Duplicates can cause lots of problems when working in a large Excel database. That’s when you should know How to Remove Duplicates in Excel. They can result in mistakes in your tallies or counts and can make you report totally wrong information.
Consider the below example –
You need to send a very important post to one of your employees. But when you look at the database, you find that you have the same employee listed in your database two times. Obviously, both the name and the employee ID are the same. However, the residential addresses are different since the person moved house.
Now, which is the correct record(address) that you need to use now?
Difficult right? This is where the need to remove duplicates in Excel arises. Contrary to popular beliefs, removing duplicates in Excel is not so uncommon, especially when working with large amounts of data. When different excel tables are combined, or when several people have access to the same document, you often end up with repeated entries in your spreadsheet. This results in duplication of data.
As you would have realized by now, duplicate records can skew reporting and analysis. Luckily, whether you’re finding duplicates in a single column or looking for duplicate records, Excel can do most of the work for you.
Excel provides two tools for handling this situation and cleaning up your database.
But before we get into that, we need to understand in detail what constitutes duplicate records and why you should remove them in the first place.
What are Duplicate Records in Excel, and Why should you Remove them?
A duplicate value is any value that is identical to another value in a database. In other words, this record occurs more than once. It is often found while working with large databases in Excel. As the database owner, it becomes essential to find and highlight the duplicate values in Excel because the end-user may or may not want to retain them.
A duplicate value can be confined to a single column; any value that occurs more than once in that column is a duplicate. In an Excel data set, duplicates in a single column are very common. The term can also refer to multiple columns or even all columns for a given record.

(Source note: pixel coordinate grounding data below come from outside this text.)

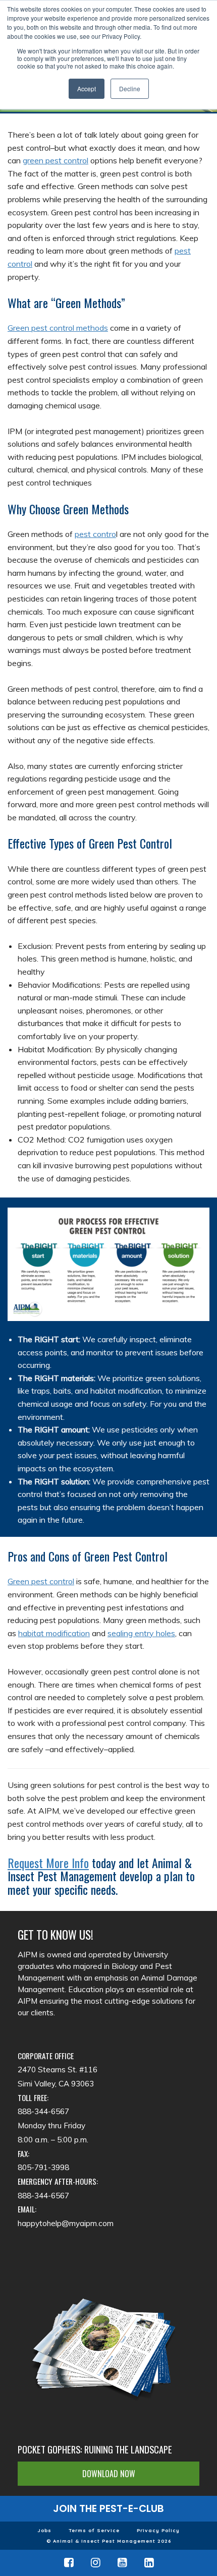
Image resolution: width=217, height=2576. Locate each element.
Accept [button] (86, 88)
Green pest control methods (58, 328)
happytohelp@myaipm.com (66, 2223)
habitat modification (54, 1633)
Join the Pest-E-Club (108, 2508)
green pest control (55, 160)
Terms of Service (94, 2530)
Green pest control (41, 1581)
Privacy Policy (158, 2530)
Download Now (108, 2474)
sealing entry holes (141, 1633)
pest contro (95, 534)
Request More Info (48, 1862)
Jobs (44, 2530)
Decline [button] (129, 88)
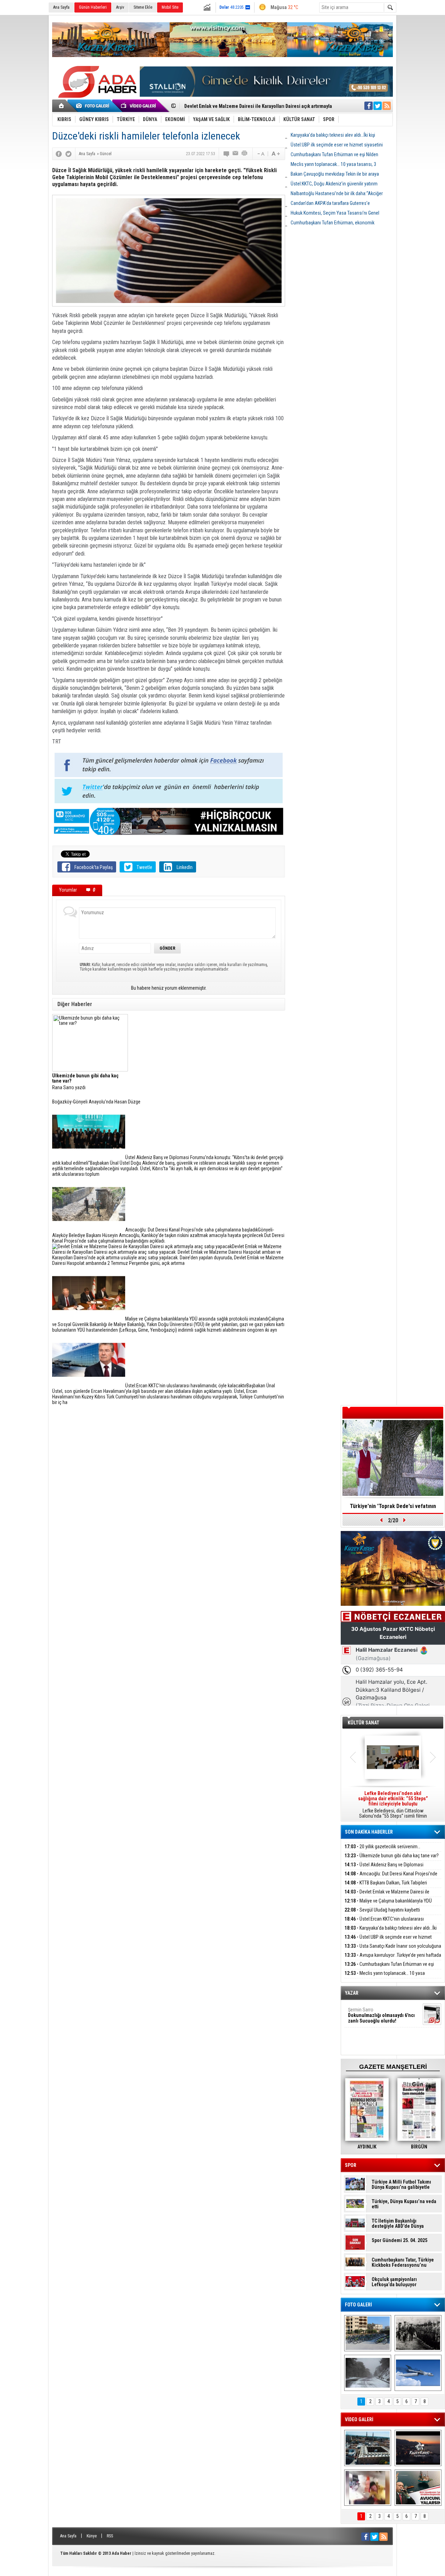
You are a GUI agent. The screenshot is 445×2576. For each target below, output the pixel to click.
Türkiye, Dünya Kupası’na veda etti (404, 2204)
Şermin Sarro (381, 2015)
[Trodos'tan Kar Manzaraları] (367, 2373)
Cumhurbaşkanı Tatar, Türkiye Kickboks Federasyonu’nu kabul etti (403, 2262)
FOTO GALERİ (358, 2304)
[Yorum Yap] (227, 154)
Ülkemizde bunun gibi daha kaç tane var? (392, 1855)
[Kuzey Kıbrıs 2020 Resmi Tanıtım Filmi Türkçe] (418, 2448)
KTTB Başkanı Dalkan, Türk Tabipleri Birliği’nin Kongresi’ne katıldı (386, 1886)
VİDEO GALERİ (359, 2419)
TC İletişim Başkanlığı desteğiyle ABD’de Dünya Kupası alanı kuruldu (398, 2223)
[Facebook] (59, 154)
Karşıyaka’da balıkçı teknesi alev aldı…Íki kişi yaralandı (391, 1932)
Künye (92, 2536)
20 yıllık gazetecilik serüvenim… (382, 1846)
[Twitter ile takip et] (377, 106)
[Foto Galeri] (93, 105)
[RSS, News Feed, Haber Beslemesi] (386, 106)
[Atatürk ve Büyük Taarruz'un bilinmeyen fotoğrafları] (418, 2333)
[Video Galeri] (139, 105)
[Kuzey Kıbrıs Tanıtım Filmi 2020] (367, 2448)
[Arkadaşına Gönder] (236, 154)
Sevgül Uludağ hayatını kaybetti (382, 1910)
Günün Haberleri (93, 7)
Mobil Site (170, 7)
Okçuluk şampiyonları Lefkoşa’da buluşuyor (394, 2282)
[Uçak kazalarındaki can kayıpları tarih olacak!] (418, 2373)
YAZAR (351, 1993)
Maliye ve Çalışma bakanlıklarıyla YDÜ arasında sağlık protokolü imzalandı (388, 1905)
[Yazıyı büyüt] (276, 154)
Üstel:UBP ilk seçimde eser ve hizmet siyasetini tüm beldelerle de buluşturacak (388, 1941)
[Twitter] (68, 154)
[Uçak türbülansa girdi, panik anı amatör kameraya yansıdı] (367, 2488)
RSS (110, 2536)
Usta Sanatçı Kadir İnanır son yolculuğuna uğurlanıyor (393, 1950)
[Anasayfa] (61, 105)
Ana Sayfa (61, 7)
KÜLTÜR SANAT (363, 1722)
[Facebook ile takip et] (368, 106)
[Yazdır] (245, 154)
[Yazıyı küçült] (260, 154)
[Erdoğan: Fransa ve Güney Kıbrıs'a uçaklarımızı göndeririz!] (418, 2488)
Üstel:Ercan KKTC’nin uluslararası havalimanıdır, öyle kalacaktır (384, 1923)
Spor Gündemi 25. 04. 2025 (399, 2240)
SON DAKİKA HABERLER (369, 1832)
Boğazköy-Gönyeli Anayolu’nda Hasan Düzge (96, 1101)
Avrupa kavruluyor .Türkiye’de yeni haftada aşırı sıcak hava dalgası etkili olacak (393, 1959)
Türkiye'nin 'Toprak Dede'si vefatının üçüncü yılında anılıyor (393, 1508)
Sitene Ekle (143, 7)
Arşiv (120, 7)
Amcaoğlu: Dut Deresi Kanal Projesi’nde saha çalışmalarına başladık (391, 1877)
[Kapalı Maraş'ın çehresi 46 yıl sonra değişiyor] (367, 2333)
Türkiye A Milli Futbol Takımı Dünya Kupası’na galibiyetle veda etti (401, 2184)
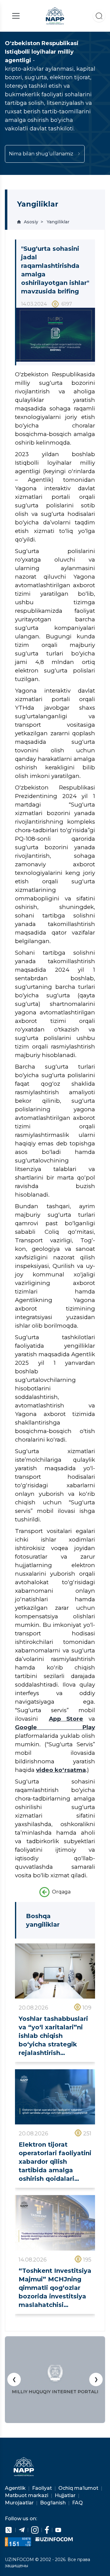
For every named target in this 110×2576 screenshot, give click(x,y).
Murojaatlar (20, 2503)
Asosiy (31, 222)
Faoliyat (42, 2488)
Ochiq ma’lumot (79, 2488)
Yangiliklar (58, 222)
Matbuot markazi (27, 2495)
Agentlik (16, 2488)
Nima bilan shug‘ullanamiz (41, 154)
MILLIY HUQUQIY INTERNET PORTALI (55, 2391)
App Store (66, 1718)
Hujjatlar (66, 2495)
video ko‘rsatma (61, 1769)
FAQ (77, 2503)
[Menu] (16, 16)
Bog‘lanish (53, 2503)
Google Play (55, 1727)
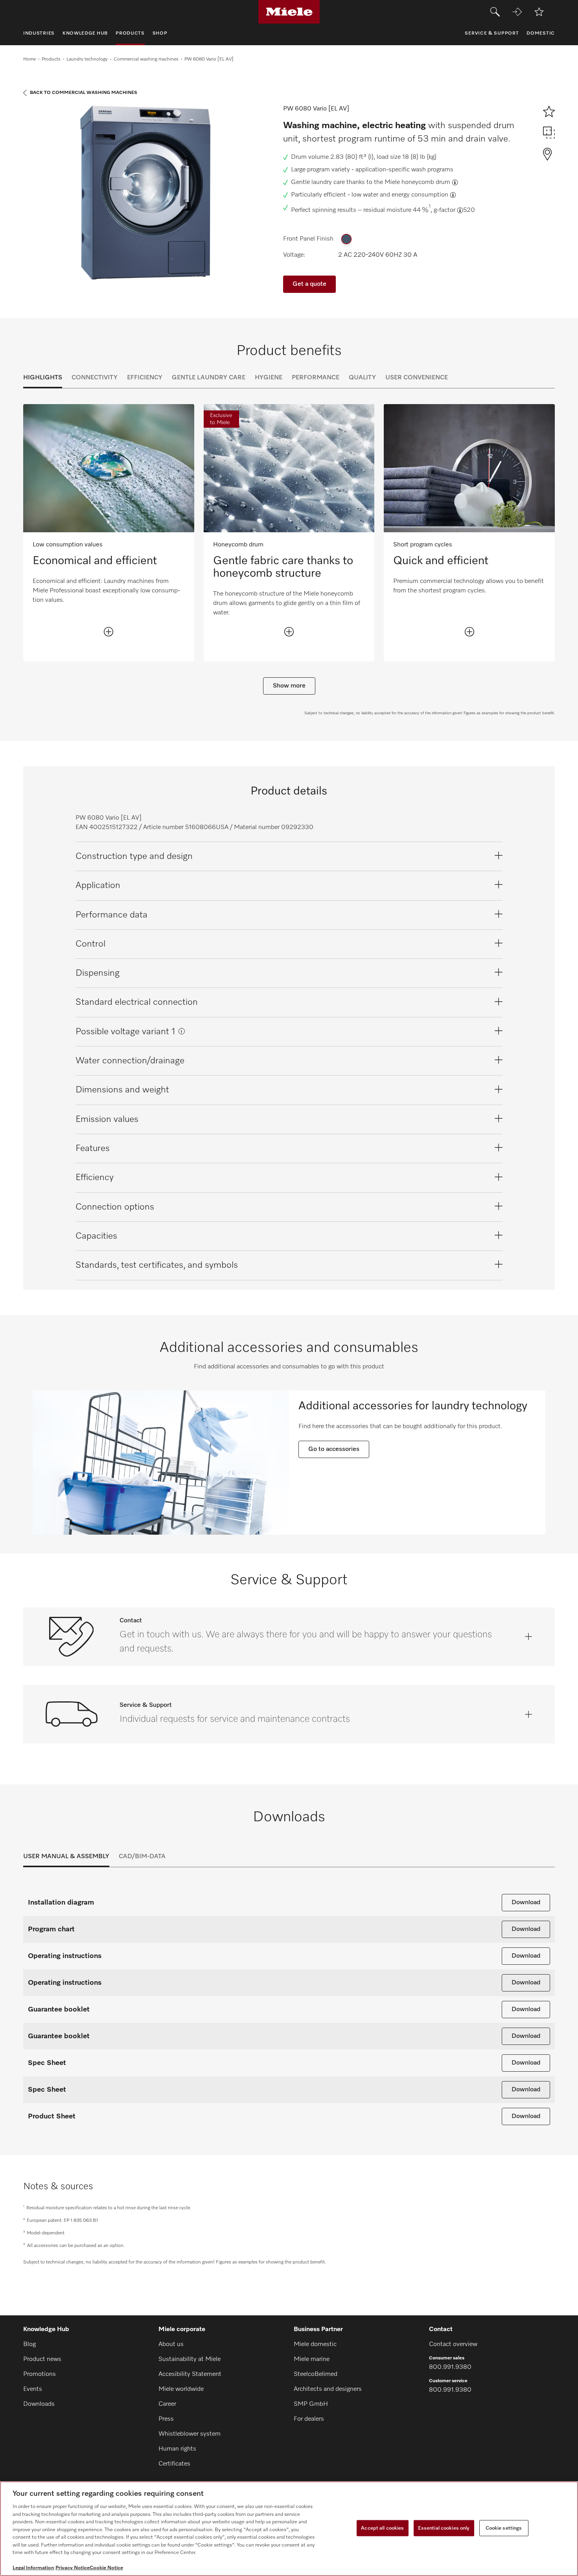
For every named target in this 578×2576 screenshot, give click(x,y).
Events (32, 2389)
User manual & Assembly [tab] (66, 1856)
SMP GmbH (311, 2404)
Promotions (39, 2374)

For instance, a student database might have a date and grade column where multiple values occur more than once in both columns. However, two records that apply the same assignment, date, and grade to the same student might be considered a duplicate and, if so, should be accommodated (or deleted) to avoid incorrect analysis and reporting.
Typically, you may want to find duplicates in Excel for one of the following reasons:
- Duplicates are there by mistake and should be deleted in order to make data accurate.
- All duplicates are important for analysis and should be highlighted in Excel.
Pro Tip: Prior to deleting the duplicates permanently, it is recommended to keep a copy of the original database. This allows one to return to the source data if required.
How to Identify Duplicates in Excel?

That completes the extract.